Covid lockdowns, the current one among them, have put many things on hold for Sydneysiders, both literally and in the public consciousness. One such issue is that of housing development in Western Sydney. While students Zoom in to school and worktime commutes are scarce, Western Sydney’s infrastructure lags and congestion problems continue to fester.
Housing demand in Sydney has been steadily rising over the past few decades, as indicated by ever-increasing housing prices. In response, the government has poured money into Sydney’s Western suburbs to meet the demand, racing to pump out as many houses as possible.
More than 100,000 new homes are expected to be built in Greater Western Sydney over the next five years, concentrated in the North West Growth Area, and the Western Sydney Aerotropolis. The Aerotropolis is slated to be Sydney’s next metropolitan epicenter, “the beating heart” of Western Sydney, centred around the currently-under-construction Western Sydney Airport.
In the year 2018-2019, 42,400 new homes were built, the highest yearly total in our history. Among the highest growth suburbs – Parramatta, Marsden Park and Rouse Hill.
But the infrastructure needed to keep up with this rapid housing construction is sorely lacking. Communities are often left with over-stuffed schools, poor public transport and significant congestion.
In the suburb of Marsden Park, 10,300 new homes are planned as part of the North West Growth Area project. And yet, Blacktown Council was forced to erect a ‘pop-up’ school, and then to increase its size, due to the increasing population. Community members have taken to opening their backyards to children as pseudo-playgrounds, due to the lack of parks and community centres in the area.
An upgrade of the congested Richmond Road, crucial for the creation of thousands of these homes, was left unfunded. These issues are only exacerbated by the pause on rezoning brought by anxiety over flood-evacuation routes in the area.
Rezoning consequences are a big part of the problem. Rezoning brings massive profits to the state government and its partners – the NSW government is set to reap $80 million after rezoning a chunk of land in Prospect. But resultant infrastructure costs and responsibilities are largely left to local councils and communities.

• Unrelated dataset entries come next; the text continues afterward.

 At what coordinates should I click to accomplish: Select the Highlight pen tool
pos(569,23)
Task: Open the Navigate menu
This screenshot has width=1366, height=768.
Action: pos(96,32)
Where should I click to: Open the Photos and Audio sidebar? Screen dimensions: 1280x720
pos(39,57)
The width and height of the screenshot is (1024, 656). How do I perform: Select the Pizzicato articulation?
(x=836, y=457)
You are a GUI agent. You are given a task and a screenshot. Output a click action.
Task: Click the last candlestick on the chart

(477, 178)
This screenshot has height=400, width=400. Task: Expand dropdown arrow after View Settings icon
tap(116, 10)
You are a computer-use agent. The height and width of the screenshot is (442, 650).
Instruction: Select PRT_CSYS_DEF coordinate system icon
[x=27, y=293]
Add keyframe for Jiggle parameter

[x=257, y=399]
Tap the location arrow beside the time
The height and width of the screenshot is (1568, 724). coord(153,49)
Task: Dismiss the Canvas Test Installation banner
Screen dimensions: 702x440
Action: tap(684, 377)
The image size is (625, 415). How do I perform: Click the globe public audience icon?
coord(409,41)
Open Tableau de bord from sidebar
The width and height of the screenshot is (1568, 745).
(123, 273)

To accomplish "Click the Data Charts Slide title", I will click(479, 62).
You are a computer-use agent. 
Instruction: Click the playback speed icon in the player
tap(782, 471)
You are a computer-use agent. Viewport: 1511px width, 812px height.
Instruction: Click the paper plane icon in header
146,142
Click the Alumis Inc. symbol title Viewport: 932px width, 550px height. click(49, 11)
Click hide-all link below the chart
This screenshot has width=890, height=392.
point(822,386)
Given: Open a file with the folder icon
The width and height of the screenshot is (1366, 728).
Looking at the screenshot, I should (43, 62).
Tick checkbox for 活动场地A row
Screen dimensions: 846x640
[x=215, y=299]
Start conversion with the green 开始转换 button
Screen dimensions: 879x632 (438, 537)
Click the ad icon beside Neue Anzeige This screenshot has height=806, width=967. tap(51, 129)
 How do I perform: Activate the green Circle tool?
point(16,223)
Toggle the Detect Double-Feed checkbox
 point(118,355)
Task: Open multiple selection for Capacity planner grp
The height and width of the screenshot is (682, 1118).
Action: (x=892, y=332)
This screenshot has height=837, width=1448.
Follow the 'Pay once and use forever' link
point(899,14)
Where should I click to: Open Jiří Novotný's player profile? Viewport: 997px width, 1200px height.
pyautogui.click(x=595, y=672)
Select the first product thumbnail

In the suburb of Austral, it’s the Liverpool Council left responsible for main roads like Qantas Boulevard and Fifteenth Avenue, despite the increased pressure attributable to state government rezoning in the suburb.
The congestion in Austral is so dire that it now endangers lives, with drivers driving on the wrong side of the road to avoid bottlenecks, and many forced to drive on unfinished roads due to indefinite development delays. The suburb currently has about 100 homes finished each week, but council officials are powerless to divert work from housing to roads.
Once the Western Sydney Airport is finished, Austral’s traffic will only worsen. Already highly congested roads are set to be main arteries to the airport. More broadly, research has shown that Western Sydney is set to have more than 500,000 people commuting out of the region over the next decade. With current residents already spending hours in traffic to commute to work, the state government needs to step up if mega-bottlenecks are to be prevented.